"If I'm not freezing walking in, I'm freezing on stand."
While most hunters grasp, as well as practice the basic principals of "layering" and manage to the reduction of moisture buildup in their clothing system, I've only met a handful that firmly understand the critical difference between "moisture reduction" and "moisture elimination" and how critical this difference is to staying warm during extended sits.
Unfortunately, when it comes to staying warm, there is no "sliding scale" of moisture buildup versus comfort level. This isn't a scenario where "the wetter you - the colder you are". It's basically as simple as - "get wet at all and you are soon to be cold and likely be heading home". If you are having trouble staying warm on stand, you most likely need to take your clothing system and approach to the next level.
The good news is that finding and managing to this "next level" isn't a difficult task. Finding "the next level" does however take discipline, a little extra effort and a little extra time / patience (it's the time / patience part I struggle with the most). Rather than go on and on with paragraph after paragraph of drawn out advise, here is my shortlist of the basic rules that work extremely well for me :
- Wear as little as is remotely possible walking in, pack in the rest
- The colder it is, the more critical light gear is while walking in
- Slow down - "sweat happens" in activity regardless of temperature- sweat is your #1 enemy
- Cool down before you climb, be patient- it's a long day
- Add bottom layers at close range to the stand and all bottoms go on before you climb, period.

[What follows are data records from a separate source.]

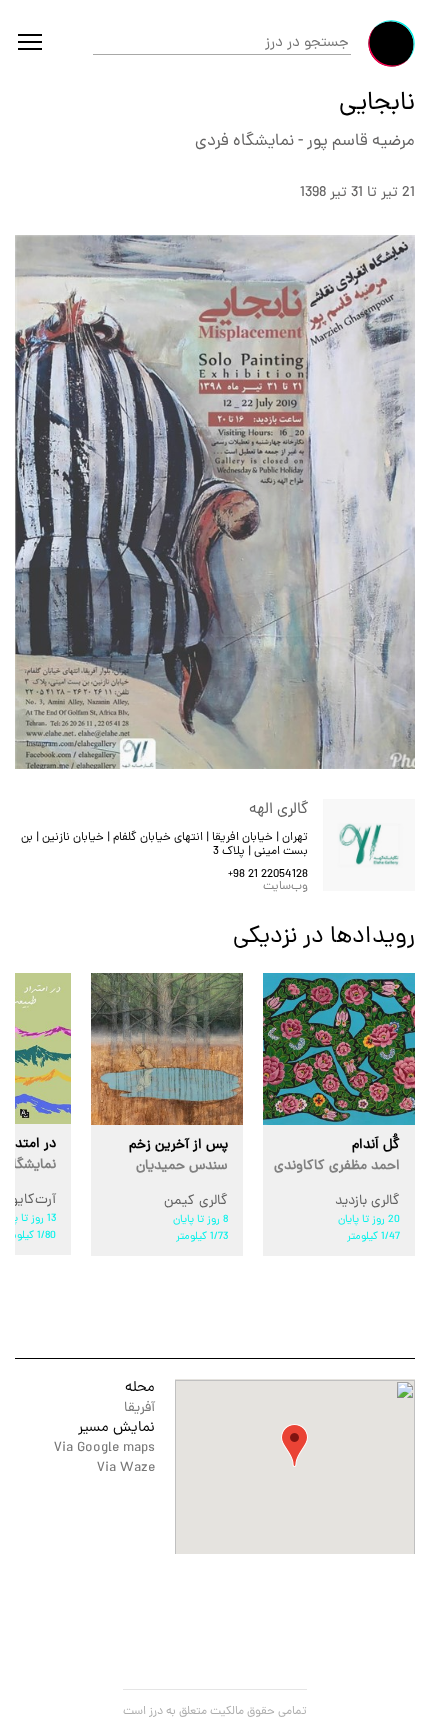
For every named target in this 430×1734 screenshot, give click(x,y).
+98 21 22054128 (268, 875)
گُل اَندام (337, 1156)
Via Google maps (104, 1448)
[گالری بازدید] (339, 1049)
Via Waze (126, 1468)
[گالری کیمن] (167, 1049)
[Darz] (391, 43)
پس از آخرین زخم (178, 1156)
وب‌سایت (285, 887)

- Add top layers as needed as cold creeps in. Proper use of safety gear is critical when adding tops on stand
- "Error on the side of air" - outer clothing, layers and accessories with air trapping abilities are critical
- Feet go first- change / add socks out at close range to your stand. I often switch to secondary boots and socks 100 yds out. Wear whatever it takes but ensure your system is dry.
- Hands are next- having BOTH light and heavy handwear is a must. Chemical handwarmers are a Godsend
- Proper headwear and hoods are critical to maintaining body heat.
Once you are cold, its difficult to get out of this "well". Through many many years (decades actually) of literally freezing on stand, I've slowly learned that it's entirely possible to stay warm on stand in even the coldest of temps. I can honestly say that in the 2021 season, I did not get even remotely cold on stand one single time. We never got hit with the 10 and 20 below type temps that I've come to love to hunt in but I did sit many full days in lower single digits (sometimes in heavy winds) last fall and winter. I'm not bragging here and my point is that it can be done and it's not really that hard. I've undoubtedly confirmed that I'm only as good as the "weakest link in my system" however. But as long as I put the effort in and follow the basics and work hard to ELIMINATE moisture, I'm way more effective in the cold than I ever thought possible.